### TESTO IN ESAME:
—————
Nuove prospettive sul cinema horror: riuscirà “In Our Blood” a lasciare il segno nel 2024?
L’evoluzione del found-footage horror
Ogni anno o due, un nuovo film tenta di rivitalizzare il sottogenere horror found-footage, un terreno estremamente sfruttato sin dal debutto di “The Blair Witch Project” più di vent’anni fa. Per il 2024, “In Our Blood” cerca di ottenere quel riconoscimento, ma purtroppo non riesce a catturare completamente il premio. Nonostante una qualità di recitazione e una produzione superiori alla media del sottogenere, il lungometraggio narrativo di Pedro Kos, che esplora misteriose sparizioni a Las Cruces, New Mexico, finisce per deludere le aspettative con un finale che non soddisfa appieno.
Un inizio promettente ma con un ritmo irregolare
Emily (interpretata da Brittany O’Grady) si mette in viaggio dal sud-ovest di Los Angeles, accompagnata dal cameraman Danny (E.J. Bonilla). Il loro scopo è documentare un incontro emozionante: Emily, separata dalla madre a tredici anni, non la vede da dieci anni e ora sta tornando per incontrarla. Samantha (Alanna Ubach), l’ex tossicodipendente madre di Emily, cerca disperatamente di dimostrare di essere cambiata.
Il setting promette tanto, ma il film introduce i suoi elementi horror troppo tardi, quasi negli ultimi venti minuti, facendolo assomigliare più all’episodio pilota di una serie che a un film autonomo.
Il centro Hooper e i segreti nascosti
Il film trova il suo fulcro nel Hooper Center, un’organizzazione che si occupa delle popolazioni vulnerabili del condado desertico. Emily e Danny intervistano i residenti e scoprono sussurri di sparizioni e violenze. Samantha stessa rivela che una cara amica è recentemente scomparsa per poi essere trovata morta, suscitando timori che potrebbe essere lei la prossima.
L’ambiente del centro Hooper, con il suo mix di altruismo di facciata e segreti inquietanti, è intrigante. Ma ciò che inizia come un’investigazione ben fondata su premesse solide, si perde presto in una progressione disordinata che lascia troppe domande senza risposta.
Brevi analisi dei personaggi
I personaggi principali sono ben interpretati e hanno una dinamica interessante. Emily e Danny mantengono una relazione professionale, senza intromissioni romantiche nonostante i momenti di tensione che avrebbero potuto favorire una storyline più prevedibile.
Anche i personaggi secondari, come Bianca Comparato e Steven Klein, fanno buona impressione ma non riescono a svilupparsi appieno. La sensazione è quella di tante potenzialità inespresse, con personaggi che sembrano promettere molto ma danno poco.
Colpi di scena e conclusione
Il climax si presenta con due grandi colpi di scena. Il primo appare tuttavia già visto nel genere horror, mentre il secondo, con una nota di cospirazione in stile “Matrix”, arriva troppo tardivamente e in modo troppo limitato per avere l’impatto desiderato.
—————
Voci di dati raccolte

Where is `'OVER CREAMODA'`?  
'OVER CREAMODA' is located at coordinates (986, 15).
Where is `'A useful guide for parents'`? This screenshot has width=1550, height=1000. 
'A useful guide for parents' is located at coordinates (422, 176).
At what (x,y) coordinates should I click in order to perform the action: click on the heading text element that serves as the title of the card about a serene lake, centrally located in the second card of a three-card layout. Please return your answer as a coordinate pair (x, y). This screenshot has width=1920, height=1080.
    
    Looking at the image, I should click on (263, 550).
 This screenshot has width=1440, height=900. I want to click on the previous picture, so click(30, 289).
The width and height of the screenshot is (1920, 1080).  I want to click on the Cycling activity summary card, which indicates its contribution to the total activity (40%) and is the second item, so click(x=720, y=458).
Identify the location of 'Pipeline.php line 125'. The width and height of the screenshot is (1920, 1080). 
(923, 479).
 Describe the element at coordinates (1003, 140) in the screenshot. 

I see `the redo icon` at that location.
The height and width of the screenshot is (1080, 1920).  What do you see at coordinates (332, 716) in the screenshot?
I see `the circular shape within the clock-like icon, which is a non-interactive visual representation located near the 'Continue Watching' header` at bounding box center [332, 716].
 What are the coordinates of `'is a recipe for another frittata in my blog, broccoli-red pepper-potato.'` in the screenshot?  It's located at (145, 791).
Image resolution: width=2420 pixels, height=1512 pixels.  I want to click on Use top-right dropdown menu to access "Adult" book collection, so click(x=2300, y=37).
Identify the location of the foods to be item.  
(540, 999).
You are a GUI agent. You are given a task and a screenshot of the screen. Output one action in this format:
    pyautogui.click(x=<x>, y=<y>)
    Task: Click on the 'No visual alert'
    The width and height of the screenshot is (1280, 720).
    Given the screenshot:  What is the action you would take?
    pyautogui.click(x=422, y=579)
—————
### DETTAGLI ESERCIZIO:
Riscrivi il passo del testo su «In Our Blood» da "Colpi di scena e" a "avere l’impatto desiderato.", sostituendo "climax" con "finale".

### RISULTATO ESERCIZIO:
Colpi di scena e conclusione
Il finale si presenta con due grandi colpi di scena. Il primo appare tuttavia già visto nel genere horror, mentre il secondo, con una nota di cospirazione in stile “Matrix”, arriva troppo tardivamente e in modo troppo limitato per avere l’impatto desiderato.